◆ REQUESTS ◆
(1) Set down everything in the leisure battery thread from "By my calculations" down to "around 70 A/H.", word for word.
(2) In the leisure battery thread, what reading did the battery give when fully charged off the hookup?

# Swift Kontiki leisure battery



## the-teuchters (Oct 5, 2010)

We've just changed our previous MH to a 'new to us' Swift Kontiki and all in all v.pleased with it.

However I'm a bit dubious about the leisure battery. On a fully charged 90 a/h battery with a 60 watt discharge how long should the voltage stay above 12v? Testing it this afternoon it has dropped to 11.8 in 4 hours!


----------



## Pudsey_Bear (Sep 25, 2008)

What did it measure when it was "fully charged" as that = 5 amps (I think) which on a smallish battery while not a lot will be noticable


----------



## the-teuchters (Oct 5, 2010)

Thanks.......it was 12.5 (fully charged off the hookup)


----------



## wakk44 (Jun 15, 2006)

By my calculations you have discharged the battery at a rate of 5 A/H for 4 hours =20A taken from the battery.So a fully charged 90 A/H battery should be down to around 70 A/H.

This equates to around 75% of your 90 A/H battery.Checking the following battery discharge chart.......









the battery terminal voltage should be down to around 12.3v-12.4v after your discharge test,there are other variables to consider such as temperature and the accuracy of your multimeter.


----------



## rayc (Jun 3, 2008)

the-teuchters said:


> Thanks.......it was 12.5 (fully charged off the hookup)


With reference to Steve's table of voltage against % charge, I wonder if your battery was fully charged at the start. Could you repeat the charge and switch the charger off. Isolate the battery from the circuits and measure the voltage at the battery terminals 30 mins after the end of charging. That would be your start point.


----------



## the-teuchters (Oct 5, 2010)

Records for locating described items:
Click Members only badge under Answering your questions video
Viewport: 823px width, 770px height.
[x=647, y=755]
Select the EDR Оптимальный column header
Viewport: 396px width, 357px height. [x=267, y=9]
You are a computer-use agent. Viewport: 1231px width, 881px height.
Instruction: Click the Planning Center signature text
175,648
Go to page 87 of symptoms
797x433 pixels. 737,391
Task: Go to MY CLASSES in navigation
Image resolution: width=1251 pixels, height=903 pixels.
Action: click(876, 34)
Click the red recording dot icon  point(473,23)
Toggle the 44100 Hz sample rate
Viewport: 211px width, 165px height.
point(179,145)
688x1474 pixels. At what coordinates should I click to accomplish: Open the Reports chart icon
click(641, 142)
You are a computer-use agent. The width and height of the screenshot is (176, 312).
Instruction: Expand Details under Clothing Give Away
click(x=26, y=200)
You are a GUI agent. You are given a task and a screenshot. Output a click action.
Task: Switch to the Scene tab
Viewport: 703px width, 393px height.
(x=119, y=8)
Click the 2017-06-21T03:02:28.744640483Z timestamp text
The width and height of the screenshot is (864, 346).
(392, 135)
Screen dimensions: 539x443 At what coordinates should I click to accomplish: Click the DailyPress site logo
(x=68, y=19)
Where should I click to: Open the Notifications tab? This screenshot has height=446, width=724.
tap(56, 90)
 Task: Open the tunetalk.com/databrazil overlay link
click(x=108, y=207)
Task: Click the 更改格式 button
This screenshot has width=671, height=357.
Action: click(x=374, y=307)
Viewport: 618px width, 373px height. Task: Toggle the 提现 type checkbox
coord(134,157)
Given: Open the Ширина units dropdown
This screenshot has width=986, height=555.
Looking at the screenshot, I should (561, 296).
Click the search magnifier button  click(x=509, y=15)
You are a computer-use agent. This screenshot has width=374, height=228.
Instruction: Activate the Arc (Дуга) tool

◆ ANSWERS FOR THE EXERCISE ◆
(1)
By my calculations you have discharged the battery at a rate of 5 A/H for 4 hours =20A taken from the battery.So a fully charged 90 A/H battery should be down to around 70 A/H.

(2) 12.5